_Task requirements_. Copy the data from the line with "Given: Go to Synchronize in sidebar" to the line with "Action: coord(221,32)", both lines included, reproducing each line verbatim.
══ Extracted information ══
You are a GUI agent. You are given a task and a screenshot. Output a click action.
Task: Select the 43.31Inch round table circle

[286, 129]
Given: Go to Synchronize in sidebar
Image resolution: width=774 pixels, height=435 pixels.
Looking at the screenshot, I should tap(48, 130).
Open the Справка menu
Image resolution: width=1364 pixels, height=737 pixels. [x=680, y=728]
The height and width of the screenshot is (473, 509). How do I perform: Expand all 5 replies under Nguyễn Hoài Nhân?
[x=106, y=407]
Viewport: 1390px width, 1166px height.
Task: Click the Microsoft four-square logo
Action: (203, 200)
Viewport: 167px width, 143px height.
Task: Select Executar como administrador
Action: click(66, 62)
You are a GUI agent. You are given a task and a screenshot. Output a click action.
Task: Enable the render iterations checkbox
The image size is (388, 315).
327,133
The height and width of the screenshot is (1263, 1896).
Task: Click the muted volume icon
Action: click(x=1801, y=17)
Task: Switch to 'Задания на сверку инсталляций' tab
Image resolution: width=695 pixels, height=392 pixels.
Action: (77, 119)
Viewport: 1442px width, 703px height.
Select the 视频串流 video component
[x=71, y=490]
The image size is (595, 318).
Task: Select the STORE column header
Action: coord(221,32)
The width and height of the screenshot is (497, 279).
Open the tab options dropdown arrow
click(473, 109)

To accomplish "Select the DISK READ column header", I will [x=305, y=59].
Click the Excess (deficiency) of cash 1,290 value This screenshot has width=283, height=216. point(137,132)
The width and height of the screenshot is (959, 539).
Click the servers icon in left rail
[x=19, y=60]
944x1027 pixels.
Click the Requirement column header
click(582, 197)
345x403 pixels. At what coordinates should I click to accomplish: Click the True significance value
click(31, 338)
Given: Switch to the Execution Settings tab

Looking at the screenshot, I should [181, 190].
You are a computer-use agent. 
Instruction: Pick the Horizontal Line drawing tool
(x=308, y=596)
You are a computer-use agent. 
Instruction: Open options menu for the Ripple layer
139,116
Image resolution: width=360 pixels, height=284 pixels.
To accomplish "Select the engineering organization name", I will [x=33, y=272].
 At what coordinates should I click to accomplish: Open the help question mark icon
═══
_Task result_.
Given: Go to Synchronize in sidebar
Image resolution: width=774 pixels, height=435 pixels.
Looking at the screenshot, I should tap(48, 130).
Open the Справка menu
Image resolution: width=1364 pixels, height=737 pixels. [x=680, y=728]
The height and width of the screenshot is (473, 509). How do I perform: Expand all 5 replies under Nguyễn Hoài Nhân?
[x=106, y=407]
Viewport: 1390px width, 1166px height.
Task: Click the Microsoft four-square logo
Action: (203, 200)
Viewport: 167px width, 143px height.
Task: Select Executar como administrador
Action: click(66, 62)
You are a GUI agent. You are given a task and a screenshot. Output a click action.
Task: Enable the render iterations checkbox
The image size is (388, 315).
327,133
The height and width of the screenshot is (1263, 1896).
Task: Click the muted volume icon
Action: click(x=1801, y=17)
Task: Switch to 'Задания на сверку инсталляций' tab
Image resolution: width=695 pixels, height=392 pixels.
Action: (77, 119)
Viewport: 1442px width, 703px height.
Select the 视频串流 video component
[x=71, y=490]
The image size is (595, 318).
Task: Select the STORE column header
Action: coord(221,32)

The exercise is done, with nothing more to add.